*Exercise details:* Return all of the lines below exactly as they are.
━━━━━━━━━━━━━━━━
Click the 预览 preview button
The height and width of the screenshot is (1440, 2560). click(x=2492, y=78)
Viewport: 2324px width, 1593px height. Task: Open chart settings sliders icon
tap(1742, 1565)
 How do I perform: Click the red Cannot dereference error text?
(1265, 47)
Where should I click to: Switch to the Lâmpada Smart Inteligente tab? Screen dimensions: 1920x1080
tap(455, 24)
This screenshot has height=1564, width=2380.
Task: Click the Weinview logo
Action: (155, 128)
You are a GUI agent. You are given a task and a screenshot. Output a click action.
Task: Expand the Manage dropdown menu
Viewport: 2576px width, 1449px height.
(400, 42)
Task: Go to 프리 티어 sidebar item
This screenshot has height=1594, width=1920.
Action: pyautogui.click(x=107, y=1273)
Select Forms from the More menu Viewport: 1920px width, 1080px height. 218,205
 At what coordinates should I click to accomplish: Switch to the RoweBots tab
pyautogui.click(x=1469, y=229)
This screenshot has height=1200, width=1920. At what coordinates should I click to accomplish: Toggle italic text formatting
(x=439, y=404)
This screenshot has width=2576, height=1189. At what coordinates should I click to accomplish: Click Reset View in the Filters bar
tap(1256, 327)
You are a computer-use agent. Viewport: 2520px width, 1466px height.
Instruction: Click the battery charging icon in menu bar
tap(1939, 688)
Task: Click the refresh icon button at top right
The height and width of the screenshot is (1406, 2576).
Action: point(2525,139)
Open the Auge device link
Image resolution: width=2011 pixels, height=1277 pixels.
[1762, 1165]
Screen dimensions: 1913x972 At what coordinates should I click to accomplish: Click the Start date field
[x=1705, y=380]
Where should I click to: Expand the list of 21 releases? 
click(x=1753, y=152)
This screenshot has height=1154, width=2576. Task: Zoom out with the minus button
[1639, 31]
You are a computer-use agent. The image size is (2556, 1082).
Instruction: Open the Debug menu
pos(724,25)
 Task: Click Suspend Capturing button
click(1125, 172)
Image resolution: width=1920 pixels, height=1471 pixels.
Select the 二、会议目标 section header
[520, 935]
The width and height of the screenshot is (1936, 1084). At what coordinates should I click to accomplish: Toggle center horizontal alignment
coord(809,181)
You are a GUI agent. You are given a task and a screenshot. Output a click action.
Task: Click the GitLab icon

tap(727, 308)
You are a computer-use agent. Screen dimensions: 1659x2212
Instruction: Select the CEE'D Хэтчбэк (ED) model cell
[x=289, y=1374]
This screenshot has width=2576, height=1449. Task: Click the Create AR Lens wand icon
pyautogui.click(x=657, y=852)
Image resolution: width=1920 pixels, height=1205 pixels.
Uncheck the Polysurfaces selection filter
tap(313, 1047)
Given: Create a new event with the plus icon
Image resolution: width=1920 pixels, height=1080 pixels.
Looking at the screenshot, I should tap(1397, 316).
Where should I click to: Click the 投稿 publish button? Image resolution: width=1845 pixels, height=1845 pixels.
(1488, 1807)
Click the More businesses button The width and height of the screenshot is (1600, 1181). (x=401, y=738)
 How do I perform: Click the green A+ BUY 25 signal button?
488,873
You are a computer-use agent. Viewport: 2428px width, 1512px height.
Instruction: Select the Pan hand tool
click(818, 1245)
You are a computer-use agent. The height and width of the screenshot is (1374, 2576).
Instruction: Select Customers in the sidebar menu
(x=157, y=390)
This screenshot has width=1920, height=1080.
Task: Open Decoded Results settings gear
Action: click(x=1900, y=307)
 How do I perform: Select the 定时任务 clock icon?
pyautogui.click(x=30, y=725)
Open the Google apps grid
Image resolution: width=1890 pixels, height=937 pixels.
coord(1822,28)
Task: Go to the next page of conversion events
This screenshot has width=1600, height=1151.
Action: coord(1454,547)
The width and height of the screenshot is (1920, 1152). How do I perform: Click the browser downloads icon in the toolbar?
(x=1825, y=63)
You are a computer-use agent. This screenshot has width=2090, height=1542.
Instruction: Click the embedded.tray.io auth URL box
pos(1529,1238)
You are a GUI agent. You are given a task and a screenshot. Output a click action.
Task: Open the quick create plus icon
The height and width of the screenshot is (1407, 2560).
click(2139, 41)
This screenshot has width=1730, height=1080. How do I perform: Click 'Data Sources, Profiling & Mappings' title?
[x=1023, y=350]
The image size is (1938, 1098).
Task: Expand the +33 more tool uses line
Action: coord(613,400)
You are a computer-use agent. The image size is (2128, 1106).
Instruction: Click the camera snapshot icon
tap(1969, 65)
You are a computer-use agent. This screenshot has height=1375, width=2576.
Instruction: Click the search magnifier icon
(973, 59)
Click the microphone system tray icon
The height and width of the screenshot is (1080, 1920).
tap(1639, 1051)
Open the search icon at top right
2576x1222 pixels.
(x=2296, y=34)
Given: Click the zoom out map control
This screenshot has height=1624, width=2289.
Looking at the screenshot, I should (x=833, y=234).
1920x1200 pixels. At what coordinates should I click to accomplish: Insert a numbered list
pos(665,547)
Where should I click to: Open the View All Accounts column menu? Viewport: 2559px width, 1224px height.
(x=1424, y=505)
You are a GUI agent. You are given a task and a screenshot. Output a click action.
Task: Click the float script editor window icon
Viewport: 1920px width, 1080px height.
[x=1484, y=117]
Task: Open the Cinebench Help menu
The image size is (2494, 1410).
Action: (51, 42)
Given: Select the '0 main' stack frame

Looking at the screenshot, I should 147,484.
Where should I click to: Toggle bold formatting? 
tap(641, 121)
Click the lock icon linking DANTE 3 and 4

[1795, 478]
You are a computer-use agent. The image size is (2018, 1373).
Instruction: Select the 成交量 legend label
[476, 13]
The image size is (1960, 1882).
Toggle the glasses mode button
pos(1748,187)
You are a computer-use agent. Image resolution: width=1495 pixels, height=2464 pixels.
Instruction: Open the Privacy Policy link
━━━━━━━━━━━━━━━━
*Your solution:*
Click the 预览 preview button
The height and width of the screenshot is (1440, 2560). click(x=2492, y=78)
Viewport: 2324px width, 1593px height. Task: Open chart settings sliders icon
tap(1742, 1565)
 How do I perform: Click the red Cannot dereference error text?
(1265, 47)
Where should I click to: Switch to the Lâmpada Smart Inteligente tab? Screen dimensions: 1920x1080
tap(455, 24)
This screenshot has height=1564, width=2380.
Task: Click the Weinview logo
Action: (155, 128)
You are a GUI agent. You are given a task and a screenshot. Output a click action.
Task: Expand the Manage dropdown menu
Viewport: 2576px width, 1449px height.
(400, 42)
Task: Go to 프리 티어 sidebar item
This screenshot has height=1594, width=1920.
Action: pyautogui.click(x=107, y=1273)
Select Forms from the More menu Viewport: 1920px width, 1080px height. 218,205
 At what coordinates should I click to accomplish: Switch to the RoweBots tab
pyautogui.click(x=1469, y=229)
This screenshot has height=1200, width=1920. At what coordinates should I click to accomplish: Toggle italic text formatting
(x=439, y=404)
This screenshot has width=2576, height=1189. At what coordinates should I click to accomplish: Click Reset View in the Filters bar
tap(1256, 327)
You are a computer-use agent. Viewport: 2520px width, 1466px height.
Instruction: Click the battery charging icon in menu bar
tap(1939, 688)
Task: Click the refresh icon button at top right
The height and width of the screenshot is (1406, 2576).
Action: point(2525,139)
Open the Auge device link
Image resolution: width=2011 pixels, height=1277 pixels.
[1762, 1165]
Screen dimensions: 1913x972 At what coordinates should I click to accomplish: Click the Start date field
[x=1705, y=380]
Where should I click to: Expand the list of 21 releases? 
click(x=1753, y=152)
This screenshot has height=1154, width=2576. Task: Zoom out with the minus button
[1639, 31]
You are a computer-use agent. The image size is (2556, 1082).
Instruction: Open the Debug menu
pos(724,25)
 Task: Click Suspend Capturing button
click(1125, 172)
Image resolution: width=1920 pixels, height=1471 pixels.
Select the 二、会议目标 section header
[520, 935]
The width and height of the screenshot is (1936, 1084). At what coordinates should I click to accomplish: Toggle center horizontal alignment
coord(809,181)
You are a GUI agent. You are given a task and a screenshot. Output a click action.
Task: Click the GitLab icon

tap(727, 308)
You are a computer-use agent. Screen dimensions: 1659x2212
Instruction: Select the CEE'D Хэтчбэк (ED) model cell
[x=289, y=1374]
This screenshot has width=2576, height=1449. Task: Click the Create AR Lens wand icon
pyautogui.click(x=657, y=852)
Image resolution: width=1920 pixels, height=1205 pixels.
Uncheck the Polysurfaces selection filter
tap(313, 1047)
Given: Create a new event with the plus icon
Image resolution: width=1920 pixels, height=1080 pixels.
Looking at the screenshot, I should tap(1397, 316).
Where should I click to: Click the 投稿 publish button? Image resolution: width=1845 pixels, height=1845 pixels.
(1488, 1807)
Click the More businesses button The width and height of the screenshot is (1600, 1181). (x=401, y=738)
 How do I perform: Click the green A+ BUY 25 signal button?
488,873
You are a computer-use agent. Viewport: 2428px width, 1512px height.
Instruction: Select the Pan hand tool
click(818, 1245)
You are a computer-use agent. The height and width of the screenshot is (1374, 2576).
Instruction: Select Customers in the sidebar menu
(x=157, y=390)
This screenshot has width=1920, height=1080.
Task: Open Decoded Results settings gear
Action: click(x=1900, y=307)
 How do I perform: Select the 定时任务 clock icon?
pyautogui.click(x=30, y=725)
Open the Google apps grid
Image resolution: width=1890 pixels, height=937 pixels.
coord(1822,28)
Task: Go to the next page of conversion events
This screenshot has width=1600, height=1151.
Action: coord(1454,547)
The width and height of the screenshot is (1920, 1152). How do I perform: Click the browser downloads icon in the toolbar?
(x=1825, y=63)
You are a computer-use agent. This screenshot has width=2090, height=1542.
Instruction: Click the embedded.tray.io auth URL box
pos(1529,1238)
You are a GUI agent. You are given a task and a screenshot. Output a click action.
Task: Open the quick create plus icon
The height and width of the screenshot is (1407, 2560).
click(2139, 41)
This screenshot has width=1730, height=1080. How do I perform: Click 'Data Sources, Profiling & Mappings' title?
[x=1023, y=350]
The image size is (1938, 1098).
Task: Expand the +33 more tool uses line
Action: coord(613,400)
You are a computer-use agent. The image size is (2128, 1106).
Instruction: Click the camera snapshot icon
tap(1969, 65)
You are a computer-use agent. This screenshot has height=1375, width=2576.
Instruction: Click the search magnifier icon
(973, 59)
Click the microphone system tray icon
The height and width of the screenshot is (1080, 1920).
tap(1639, 1051)
Open the search icon at top right
2576x1222 pixels.
(x=2296, y=34)
Given: Click the zoom out map control
This screenshot has height=1624, width=2289.
Looking at the screenshot, I should (x=833, y=234).
1920x1200 pixels. At what coordinates should I click to accomplish: Insert a numbered list
pos(665,547)
Where should I click to: Open the View All Accounts column menu? Viewport: 2559px width, 1224px height.
(x=1424, y=505)
You are a GUI agent. You are given a task and a screenshot. Output a click action.
Task: Click the float script editor window icon
Viewport: 1920px width, 1080px height.
[x=1484, y=117]
Task: Open the Cinebench Help menu
The image size is (2494, 1410).
Action: (51, 42)
Given: Select the '0 main' stack frame

Looking at the screenshot, I should 147,484.
Where should I click to: Toggle bold formatting? 
tap(641, 121)
Click the lock icon linking DANTE 3 and 4

[1795, 478]
You are a computer-use agent. The image size is (2018, 1373).
Instruction: Select the 成交量 legend label
[476, 13]
The image size is (1960, 1882).
Toggle the glasses mode button
pos(1748,187)
You are a computer-use agent. Image resolution: width=1495 pixels, height=2464 pixels.
Instruction: Open the Privacy Policy link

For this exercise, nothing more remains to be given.